The second one is clarification in performance evaluation. The description of the model's performance metrics (specificity >94%, moderate sensitivity) lacks critical context. It is unclear at what level of resolution and on what unit of data these metrics are calculated. Is the model making predictions at single-nucleotide (base) resolution, or for k-mers/motifs? Are the sensitivity and specificity values calculated per individual sequencing read (single-molecule level) or are they aggregated across all reads from a sample (bulk-molecule level)? This distinction is crucial for interpreting the tool's practical utility.
Response: Thank you for pointing out this important issue. We have now added a new subsection, Section 2.7: Performance Metrics, in the Materials and Methods (Lines 303-313) to clarify the level of resolution and units used for performance evaluation. The added text reads as follows:
“Performance metrics of the models were calculated using the following equations: accuracy = (TP + TN)/(TP + TN + FP + FN), precision = TP/(TP + FP), sensitivity (recall) = TP/(TP + FN), and specificity = TN/(TN + FP), where TP, TN, FP, and FN represent true positives, true negatives, false positives, and false negatives, respectively. All performance metrics were evaluated at single-nucleotide resolution, using features for individual 5-mers as input and predicted base types at the central positions of the 5-mers as output. The BrdU substitution rate was calculated at the read level as the percentage of thymidine bases in a read predicted as BrdU by the models.”
Round 2
Reviewer 1 Report
Comments and Suggestions for AuthorsI suggest writing "Sequencing" and "Nanopore" in lowercase (l. 16, 18, 19 etc.) when it is not part of the company name.
The term "fast5" should be written in lowercase when used as a file suffix (l. 175, 176).
The figure on page 5 appears to be identical to the one on page 6.
In the headings of sections 3.1, 3.2, and 3.3, I recommend not capitalizing every word.
Regarding the limited dataset, would it be possible to use nanopore data simulators to augment the training data? This could help improve model sensitivity and generalizability.
Author Response
We appreciate the reviewer’s thoughtful, detailed comments, which have significantly enhanced the manuscript’s clarity and readability.
I suggest writing "Sequencing" and "Nanopore" in lowercase (l. 16, 18, 19 etc.) when it is not part of the company name.
Response: All occurrences of “Sequencing” and “Nanopore” except the ones as part of the company name are in lowercase now.
The term "fast5" should be written in lowercase when used as a file suffix (l. 175, 176).
Response: the two occurrences of “FAST5” have been changed to “fast5”.
The figure on page 5 appears to be identical to the one on page 6.
Response: Now only one is included in the manuscript.

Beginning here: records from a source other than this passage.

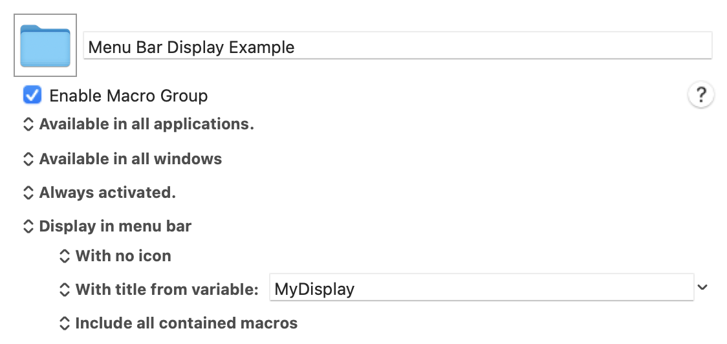Click up-down arrows beside Available in all applications
The height and width of the screenshot is (344, 727).
(28, 124)
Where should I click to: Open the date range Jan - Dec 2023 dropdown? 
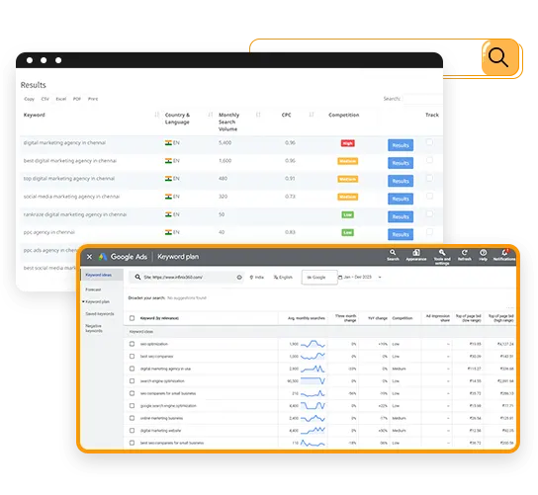360,277

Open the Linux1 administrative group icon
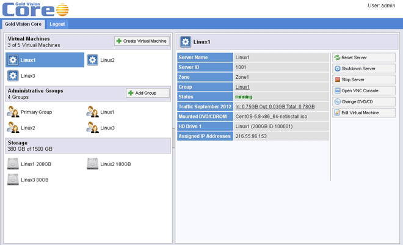93,112
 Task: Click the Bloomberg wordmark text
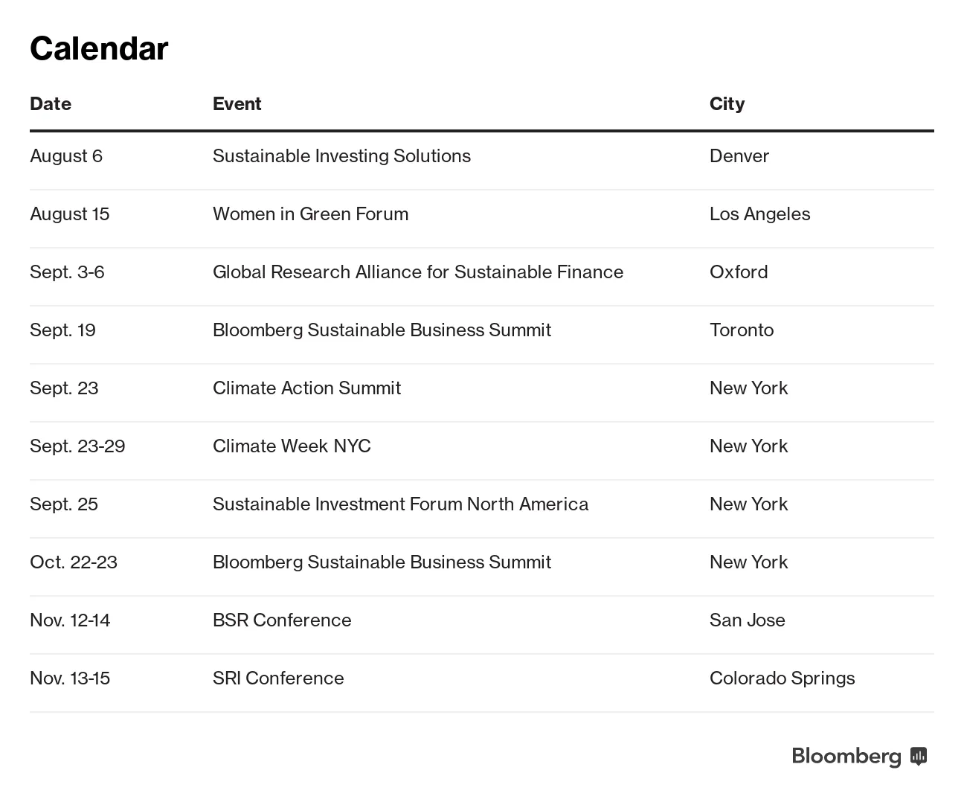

In the headings of sections 3.1, 3.2, and 3.3, I recommend not capitalizing every word.
Response: Now, only the first word is capitalized in the section headings 3.1, 3.2, and 3.3.
Regarding the limited dataset, would it be possible to use nanopore data simulators to augment the training data? This could help improve model sensitivity and generalizability.
Response: We thank the reviewer for this thoughtful suggestion. Indeed, several simulation tools can be used for generating Oxford nanopore DNA sequencing data with corresponding raw current signals, including Squigulator (https://genome.cshlp.org/content/34/5/778), seq2squiggle (https://doi.org/10.1093/bioinformatics/btae744), Icarust (https://doi.org/10.1093/bioinformatics/btae141), and DeepSimulator (doi: 10.1093/bioinformatics/bty223). However, existing simulators are calibrated to current signals from standard nanopore DNA sequencing and do not model the BrdU-induced signal shifts. As a result, their simulated reads would not faithfully capture the modified current profiles needed for our task. We therefore did not use nanopore simulators for data augmentation and instead trained and validated solely on experimentally derived, ground truth BrdU-positive reads, which provides a more biologically representative basis.